In this paper, we propose a method to elicit and analyze ethicality requirements based on the ObRE method. In particular, ObRE supports the precise definition of the concepts that underlie ethicality, through an ontology and offers these concepts for requirements analysis. This may help in the communication between analysts and stakeholders, besides assisting in the identification and analysis of requirements.

This paper is part of an ongoing work on an RE method to create ethical systems by design. To recap, the paper presents ontological analyses of four of five principles previously defined guide the development of ethical systems. The analyzed principles are Beneficence, Non-maleficence, Autonomy and Explicability. Additionally, the paper conducts requirements elicitation and analysis by applying well-known RE methods, supported by the instantiation of the proposed ontologies.

It is important to note that our approach does not prescribe a specific way to implement the analyzed requirements in the system, for example, by developing a rule-based system, or by having the requirements hardcoded. Our ObRE-based approach focuses solely on the RE activity, supporting the elicitation and analysis of requirements, which can then be implemented, validated and monitored throughout the system’s life cycle.
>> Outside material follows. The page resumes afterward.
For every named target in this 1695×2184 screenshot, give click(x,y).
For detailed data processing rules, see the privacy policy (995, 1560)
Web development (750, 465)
We acknowledge that understanding well the ontological concepts underlying our approach may be a complex task. And we believe this complexity is actually given by the challenge of designing systems that exhibit ethical behavior. It is important to highlight that once the ontology has been created, it may be reused to enable the elicitation of ethicality requirements of different systems. In this paper, we applied it for a driverless car case, but in future project, it may serve for eliciting requirements for a financial system deciding who is eligible for a loan, a chatBot responding to user queries based on large data sets, or any other system with ethical implications. To alleviate the complexity of the application of our ontology-based method, this paper brings some explicit guidelines to support the requirements elicitation of each kind of ethicality requirement.

Our agenda for the future includes, firstly, a full fledged implementation and validation of our ObRE-based approach, by doing real case studies in the domain of ethical systems and having experts evaluate the results. Moreover, we intend to deepen our analysis of ethical conflicts, and to proposed an ontological analysis of the ethical principle of Justice, which is the only principle proposed by [22] that we have not yet targeted.